Hucken’s dream goes beyond the re-animation of extinct plant and animal species and their re-introduction into the natural environment. He enjoins Kate and Jay to work on the recreation, from genetic material, a Neanderthal, our first cousins in the evolution of homo sapiens, with whom we co-existed and possibly interbred in Europe up to the last ice age.
Davis lays out his vision to Kate and Jay. ‘It’s become clearer that resurrecting lost species and re-creating ecosystms is just the beginning. We’re talking about entirely re-engineering our relationship with nature. But to do that we need to reimagine ourselves the way we think, the sort so attitudes that have got us where we are.’
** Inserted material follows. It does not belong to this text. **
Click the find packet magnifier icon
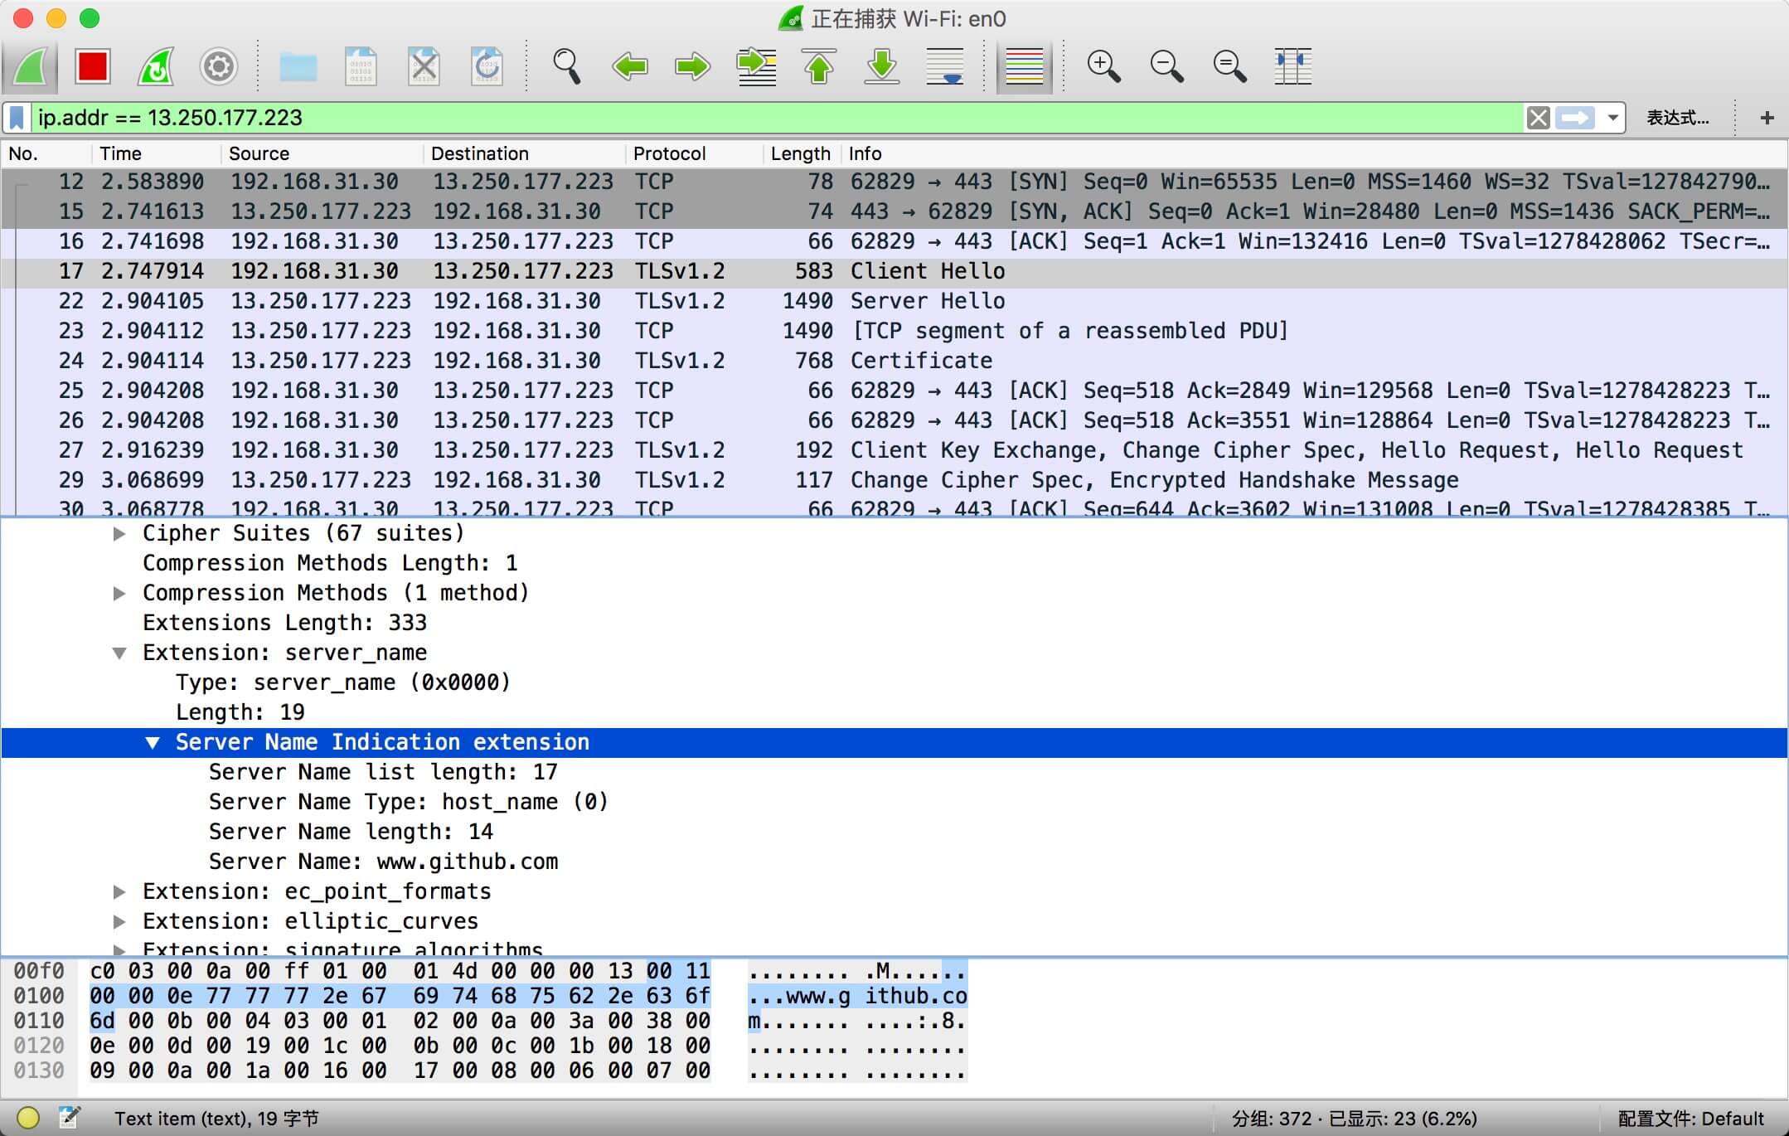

Interestingly enough, while Davis recognises that the human tendency to see ourselves as separate from nature, his solution is not learning from the wisdom of Indigenous cultures about how to develop a sense of ‘familial’ relationship with nature, but to extend human mastery by creating other human species, beginning with the idea of re-creating extinct versions, such as the Neanderthals.
Whereas Aboriginal Australian culture understands ecological thinking as the Law of the Jukurpa and respect for the Ancestral Beings of Deep Time, Davis thinks of the power of science to recreate the Deep past through genetic engineering, but with a peculiarly techno-rational mindset.
Kate becomes the central protagonist. She accepts the scientific challenge and proceeds to successfully create a Neanderthal baby, but is unable to see it is another ‘lab rat’ for scientific evaluation. All her own childhood trauma and alienation with an alcoholic mother come to the fore in her emotional relationship with the Neanderthal child, equally confronted with alienation and trauma of being radically different.
As the child grows up, it discovers its identity mirrored in the eyes of homo sapiens, in much the same way that racism works between different ethnic groups and their different sensibilities of beauty and style.Ghost Species is a powerful exploration of some of the major challenges confronting human society—our relationship to nature in the face of climate change and species extinction, racism and ethnic divisions among human societies now given a strong voice in the global ‘Black lives matter’ movement, and our development and application of science and technology.
While the world is preoccupied with the COVID pandemic, particularly what it means for the way our economies function, we are also looking into a future shaped by the application of artificial intelligence and data science, linked to genetic engineering. What is often called the Fourth Industrial Revolution.
It is not hard for us to find real life examples for the main protagonists in Bradley’s story—the tech dreamers, the survivalists, the wishful thinkers, the ruthless forces of commercial and global competition.